Le deuxième effet que l’on observe, conséquence du relâchement des liens au texte, consiste dans l’éclatement du sens du terme poésie, qui acquiert non seulement plusieurs formes, mais aussi plusieurs significations. En photographie, explique Anahita Ghabaian, la poésie devient synonyme d’un langage qui opère par dévoilement ou contournement des interdits de la représentation actuellement imposés par la censure, ce qui sollicite la créativité du photographe. Les images poétiques sont alors des formes de résistance, à la fois ancrées dans le présent et éloignées de celui-ci, qui en dévoilent les points critiques et les fractures. Au cinéma, d’après Manoukian, la poésie se frotte à la notion de dispositif. Ainsi, l’habileté originairement reliée à l’expression écrite se déplace vers des moyens techniques, visuels et sonores sur lesquels repose, entre autres, la création d’une sensibilité esthétique. En plus de mettre en images certains motifs des textes poétiques – pensons par exemple au rapport entre les textes de Kiarostami et son film 24 Frames –, la technique cinématographique devient pour André Habib l’occasion de réfléchir aux éléments de continuité qui existent entre un médium et un autre, et qui relient la pellicule, la peinture et le numérique à travers la photographie. Soustraite aux textes, la poésie devient alors une référence fluide, acquiert d’autres formes inscrites dans le présent et se prête au jeu des contaminations esthétiques. Elle réside autant dans l’image que dans le réel qu’elle représente, se dissémine à travers les différents supports et contribue à créer une atmosphère favorable à la manifestation de l’affect et à la réflexion philosophico-existentielle. Enfin, si on revient aux textes de Kiarostami et à la lecture qu’en proposent Frodon et Devictor, on observe un autre type de phénomène, toujours lié à cette prédominance du visuel, mais qui relève, cette fois-ci, de la théorie. Cela consiste, par exemple, à mobiliser des notions telles que celle de tableau, de cadrage ou de hors-champ afin de mesurer la capacité d’un texte, donner accès au réel ou agir comme cache.

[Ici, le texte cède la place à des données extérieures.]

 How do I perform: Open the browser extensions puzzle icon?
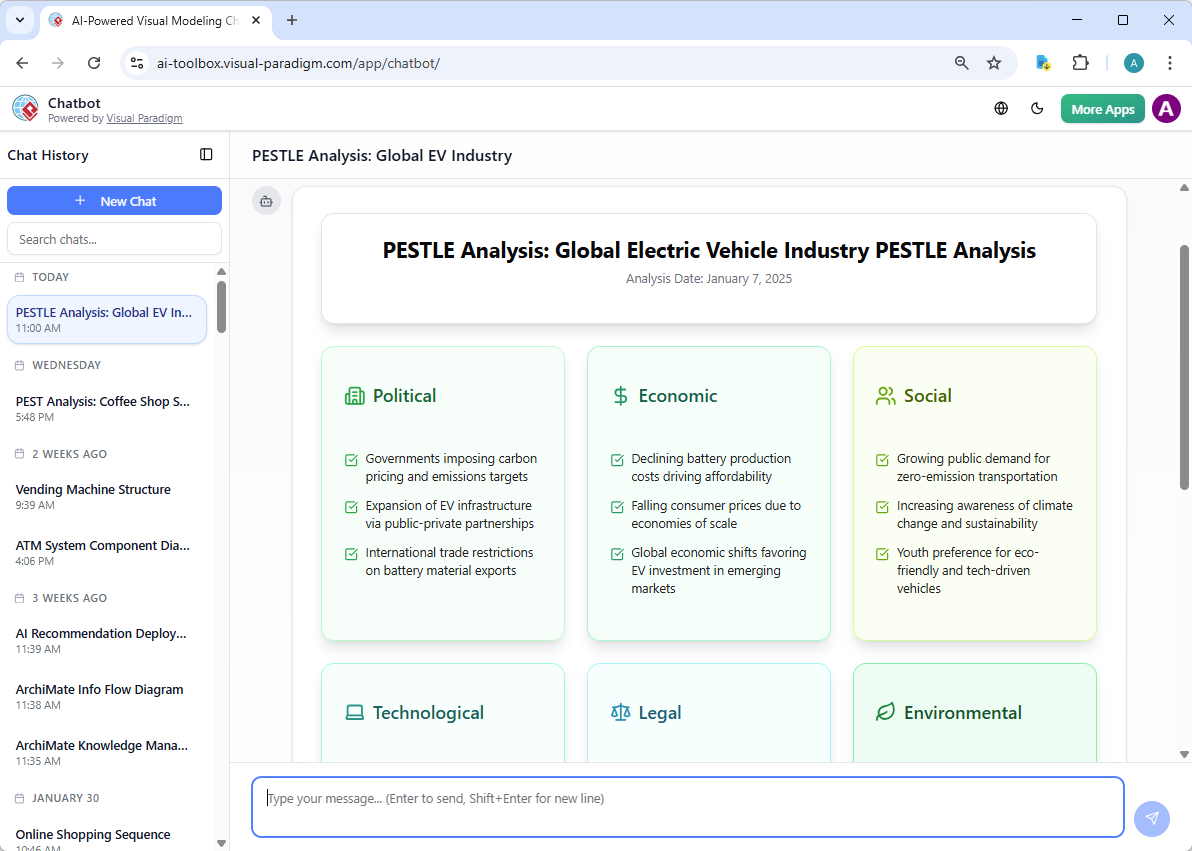1081,62
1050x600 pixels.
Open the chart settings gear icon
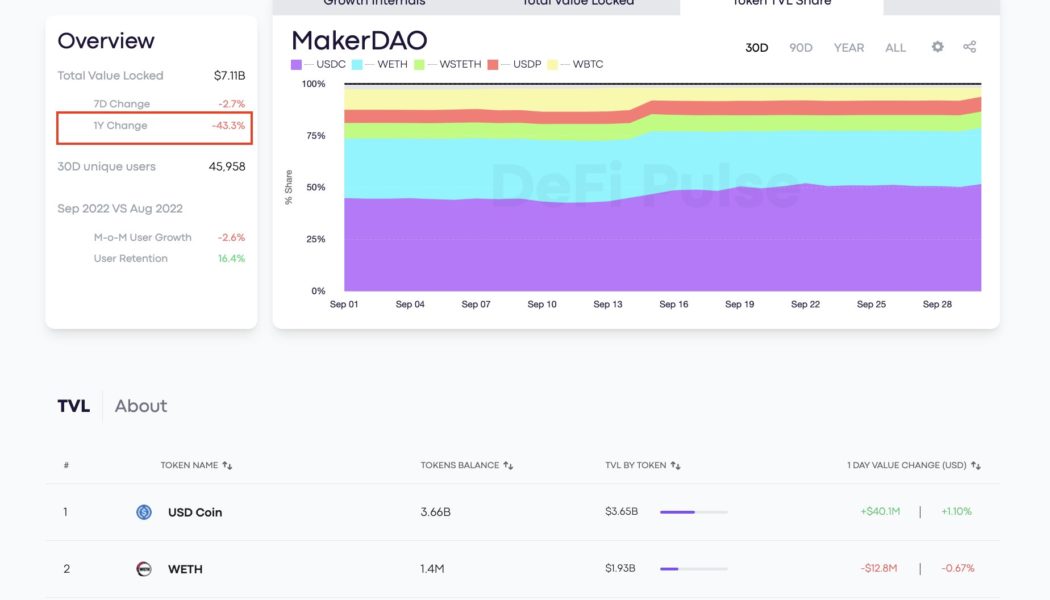point(936,46)
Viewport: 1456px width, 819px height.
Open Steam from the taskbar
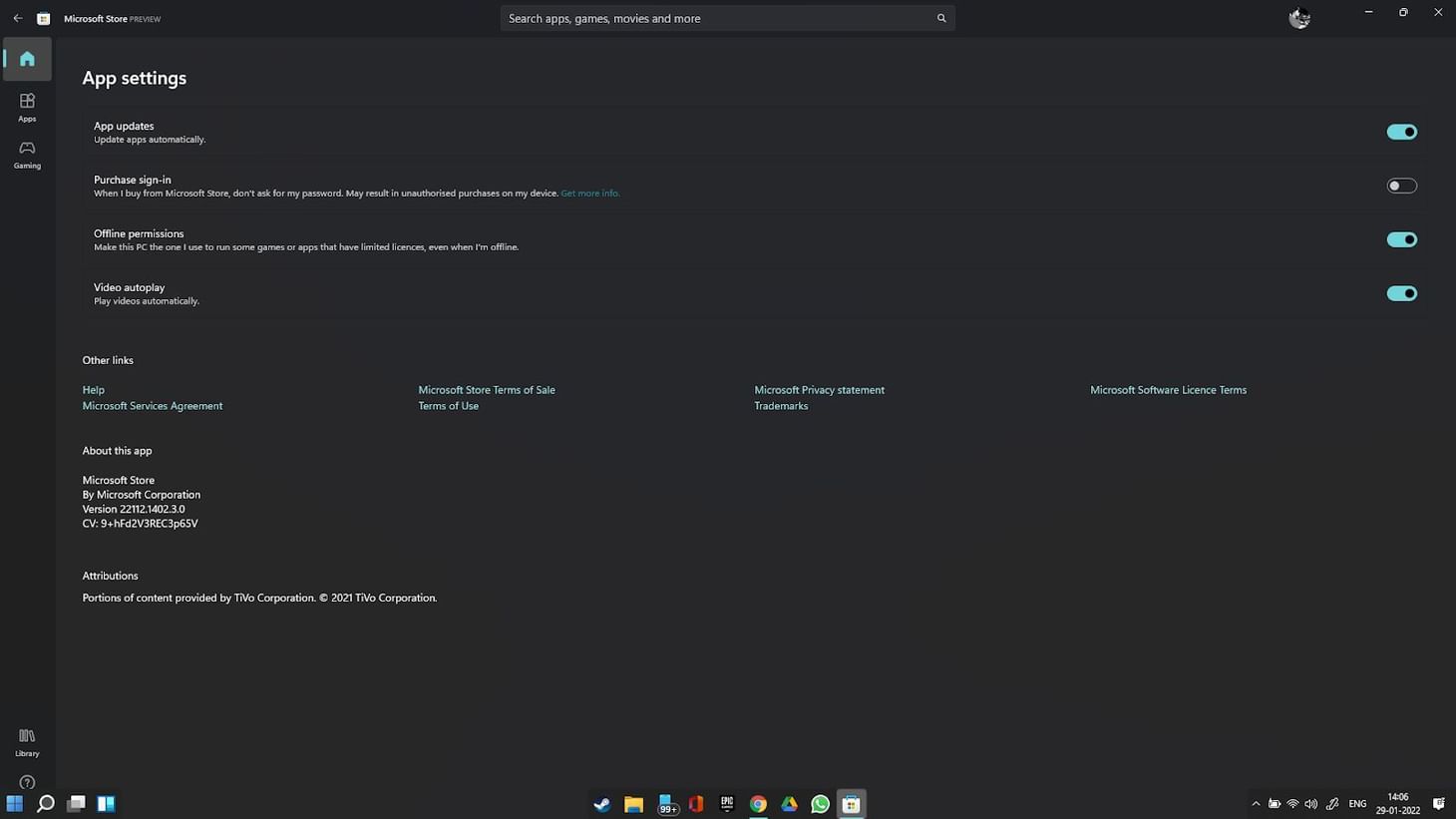(x=601, y=804)
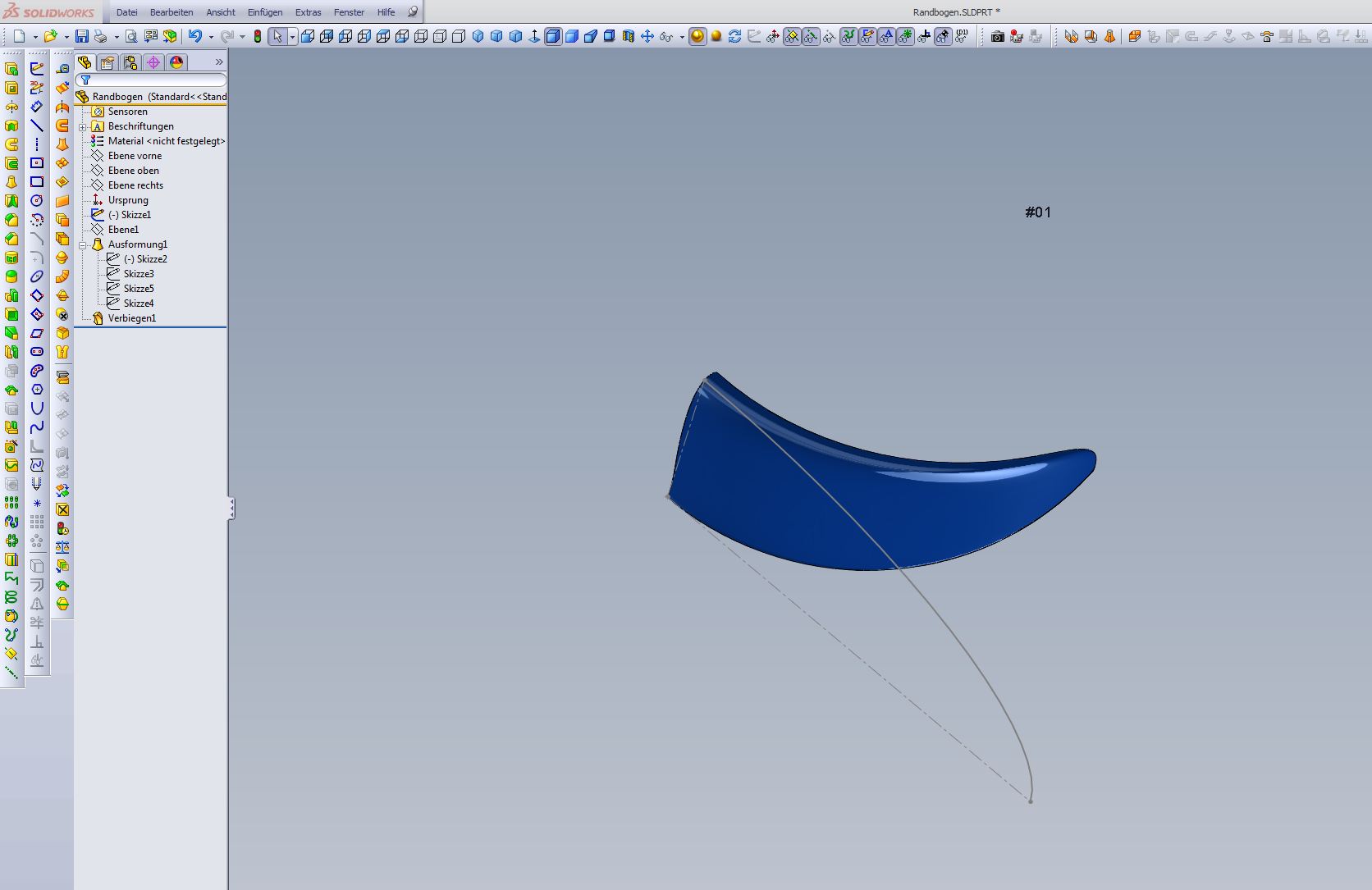Open the Extras menu

point(309,12)
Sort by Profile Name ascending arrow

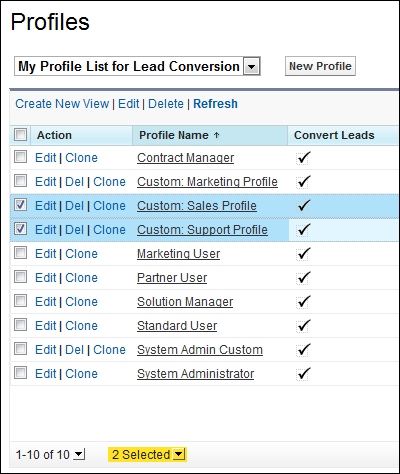(217, 135)
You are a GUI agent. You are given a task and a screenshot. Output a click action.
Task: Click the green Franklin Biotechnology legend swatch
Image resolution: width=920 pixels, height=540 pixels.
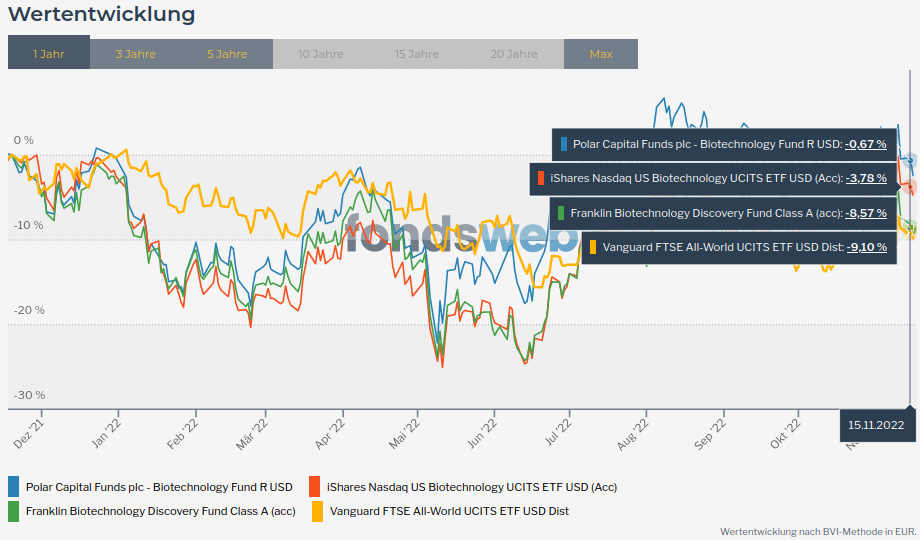[x=14, y=511]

Une question émerge enfin de ce dossier, où la dimension visuelle des formes poétiques semble prédominer sur l’expression écrite : ce basculement risquerait-t-il de diluer la portée signifiante du message poétique ? Leili Anvar explique que le terme « poésie », she’r en persan, vient d’une « racine arabe qui renvoie à l’entendement, à la compréhension, à la saisie intuitive des choses. Elle est éminemment adaptée à l’entreprise de la pensée. » Ce n’est donc pas la forme de l’expression poétique qu’il faudra examiner exclusivement, mais aussi ce qu’elle nous permet de comprendre et de penser, entre autres choses, de la société qui l’accueille. Et en ce sens, le cliché de Kiazand en aurait beaucoup à dire sur le sujet.